Data to use: Begin

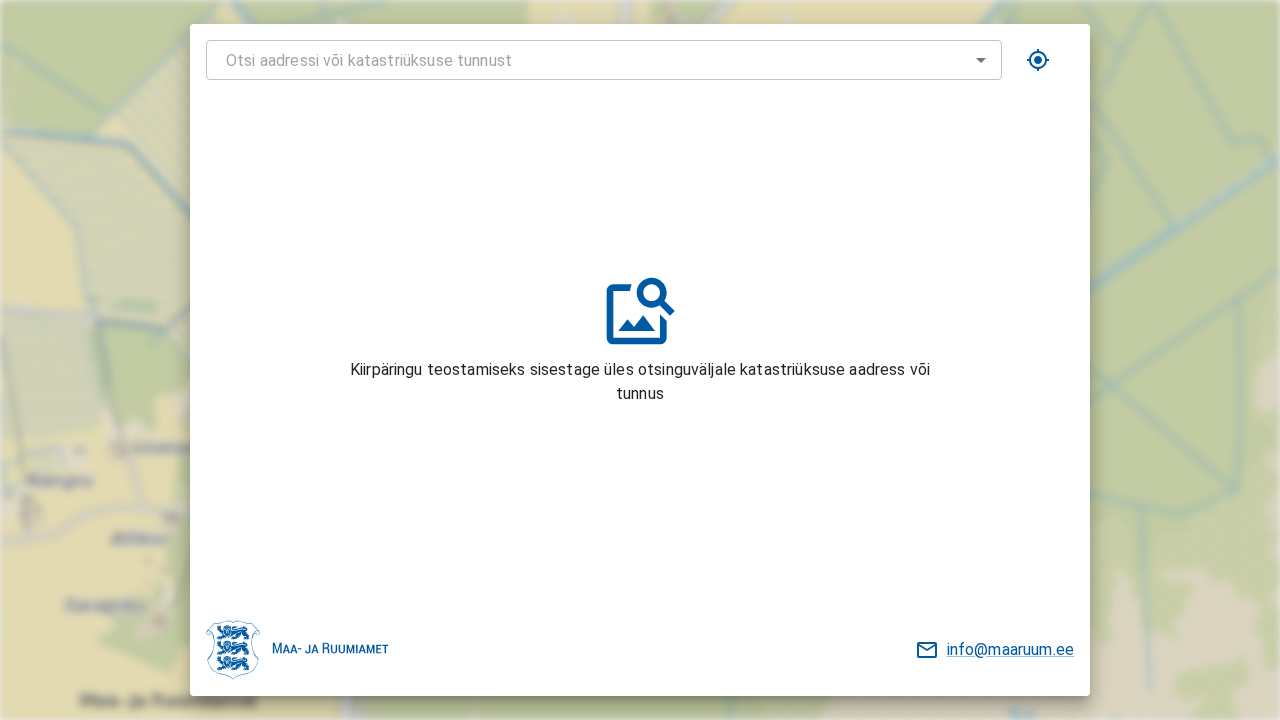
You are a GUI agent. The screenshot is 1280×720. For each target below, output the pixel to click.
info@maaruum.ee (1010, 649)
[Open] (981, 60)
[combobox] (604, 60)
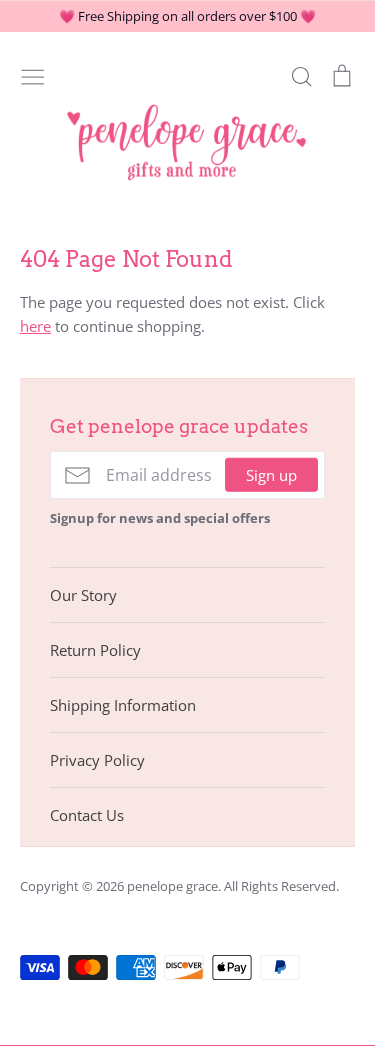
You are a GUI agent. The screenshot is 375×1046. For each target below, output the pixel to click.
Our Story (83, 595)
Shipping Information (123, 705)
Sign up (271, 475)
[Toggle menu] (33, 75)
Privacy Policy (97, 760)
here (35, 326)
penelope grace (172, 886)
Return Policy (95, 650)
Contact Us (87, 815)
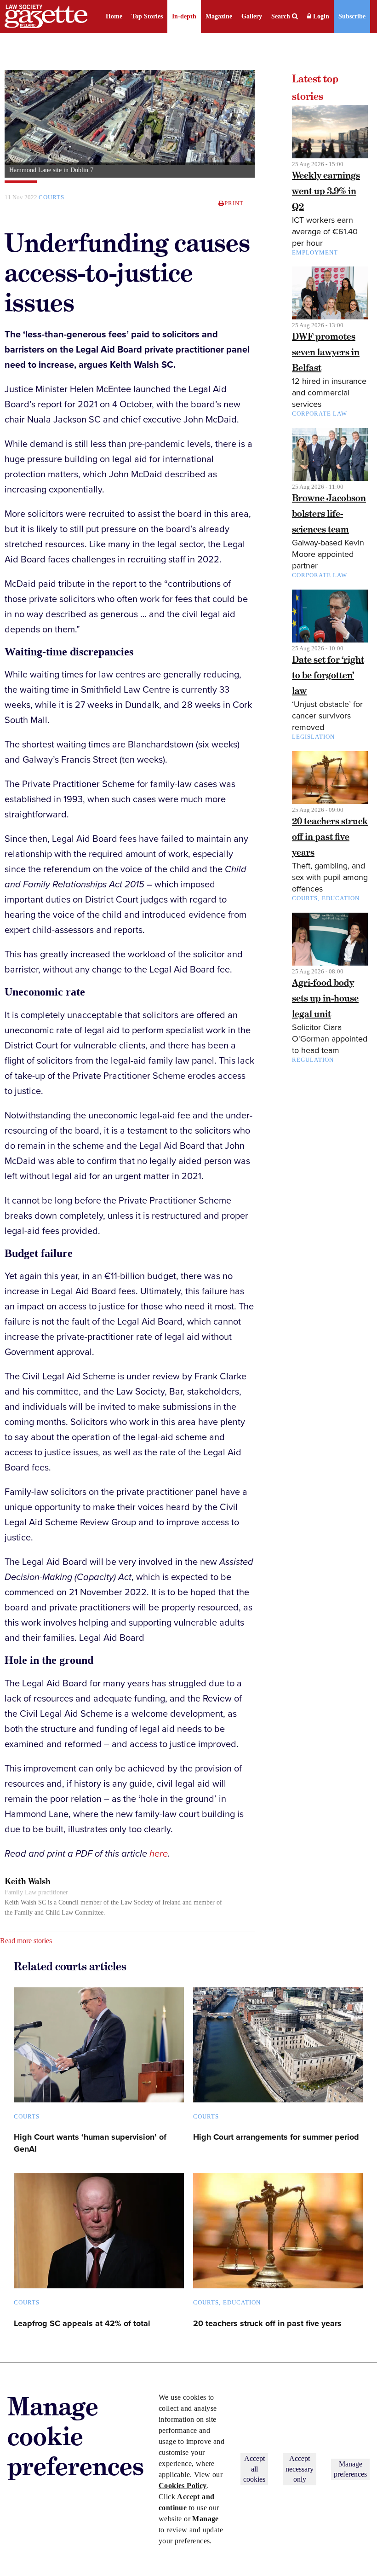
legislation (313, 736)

Data to use: End

-- Work instructions --
Using the records above, report the number of lines that include the string "output", with nothing added.

-- Response for this exercise --
2